Current directors who also served on Duke Energy’s pre-merger board did not return calls Friday.

Duke’s stock has slowly slid since Monday, closing at $66.23 on Friday, down 5.2 percent.

On Wednesday, Standard & Poor’s, a credit rating firm, put Duke on a watch list for a potential credit downgrade. However, on Friday, Fitch Ratings began covering Duke’s credit quality, assigning a “stable” outlook for the company and its subsidiaries. Fitch said Johnson’s resignation did not affect its ratings.

Cooper wants answers

In a parallel development stemming from the CEO switch, state Attorney General Roy Cooper on Friday said he was opening an investigation to determine whether Duke officials misrepresented facts about their CEO strategy to improve the chances of getting their takeover of Progress Energy approved by the N.C. Utilities Commission, which was sensitive to the loss of a Fortune 500 corporate headquarters in Raleigh.

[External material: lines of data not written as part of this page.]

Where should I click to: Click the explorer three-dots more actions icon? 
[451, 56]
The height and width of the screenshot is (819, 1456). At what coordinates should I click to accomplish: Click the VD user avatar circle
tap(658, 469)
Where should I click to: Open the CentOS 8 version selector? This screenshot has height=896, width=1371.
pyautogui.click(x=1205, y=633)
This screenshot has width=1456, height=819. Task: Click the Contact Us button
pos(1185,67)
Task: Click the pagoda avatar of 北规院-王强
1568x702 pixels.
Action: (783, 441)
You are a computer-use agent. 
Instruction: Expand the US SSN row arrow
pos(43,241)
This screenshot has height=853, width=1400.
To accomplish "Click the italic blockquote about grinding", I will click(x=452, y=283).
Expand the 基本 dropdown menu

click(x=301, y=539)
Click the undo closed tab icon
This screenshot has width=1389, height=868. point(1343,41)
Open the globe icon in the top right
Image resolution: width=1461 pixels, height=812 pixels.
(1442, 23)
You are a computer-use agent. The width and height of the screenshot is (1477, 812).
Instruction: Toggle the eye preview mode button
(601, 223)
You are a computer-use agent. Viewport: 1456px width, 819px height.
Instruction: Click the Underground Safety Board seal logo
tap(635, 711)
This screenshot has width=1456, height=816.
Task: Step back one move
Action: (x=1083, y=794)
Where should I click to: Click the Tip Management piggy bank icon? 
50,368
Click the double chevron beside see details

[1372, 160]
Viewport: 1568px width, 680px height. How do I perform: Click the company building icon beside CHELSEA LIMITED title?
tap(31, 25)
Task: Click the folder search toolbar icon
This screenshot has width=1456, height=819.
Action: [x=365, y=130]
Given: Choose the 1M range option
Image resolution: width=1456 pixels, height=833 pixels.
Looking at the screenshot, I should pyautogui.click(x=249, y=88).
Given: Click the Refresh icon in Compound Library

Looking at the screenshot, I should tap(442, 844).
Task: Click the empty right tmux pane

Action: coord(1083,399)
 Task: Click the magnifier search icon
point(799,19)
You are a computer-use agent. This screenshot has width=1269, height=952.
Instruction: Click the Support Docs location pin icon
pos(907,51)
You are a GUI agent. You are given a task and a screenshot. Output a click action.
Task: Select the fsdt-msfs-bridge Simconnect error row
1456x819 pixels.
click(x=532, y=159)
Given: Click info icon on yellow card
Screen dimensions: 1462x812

Cooper said the CEO debacle also raises questions about whether Duke officials lied last year to win a 7 percent rate increase from the Utilities Commission.

The AG’s office is also demanding that Duke turn over all documents dating to 2011 between executives and board members. The demand lists more than 40 officials and also requests all board minutes and committee minutes for the past year and a half.

Duke officials said Tuesday that Johnson had resigned by mutual agreement, and have stuck to that explanation.

On Friday, Duke spokesman Tom Williams said Rogers plans to appear at the commission hearing on Tuesday. Rogers already was scheduled to speak to Progress employees Tuesday morning in a closed meeting at the downtown Marriott hotel.

“We are evaluating the attorney general’s request and will respond in due course,” Williams said.

The S&P credit review prompted the AG to investigate. The office is looking at whether Duke had planned to oust Johnson and whether the ouster constitutes an unfair and deceptive trade practice under North Carolina law.

“Despite our objection, Duke Energy said it needed a rate increase in order to protect its credit,” according to a statement from Attorney General Roy Cooper. “Now this significant management change within hours after the merger has put the company on credit watch, so we need to get to the bottom of this to make sure we protect consumers.”

Charlotte Observer staff writer Bruce Henderson contributed.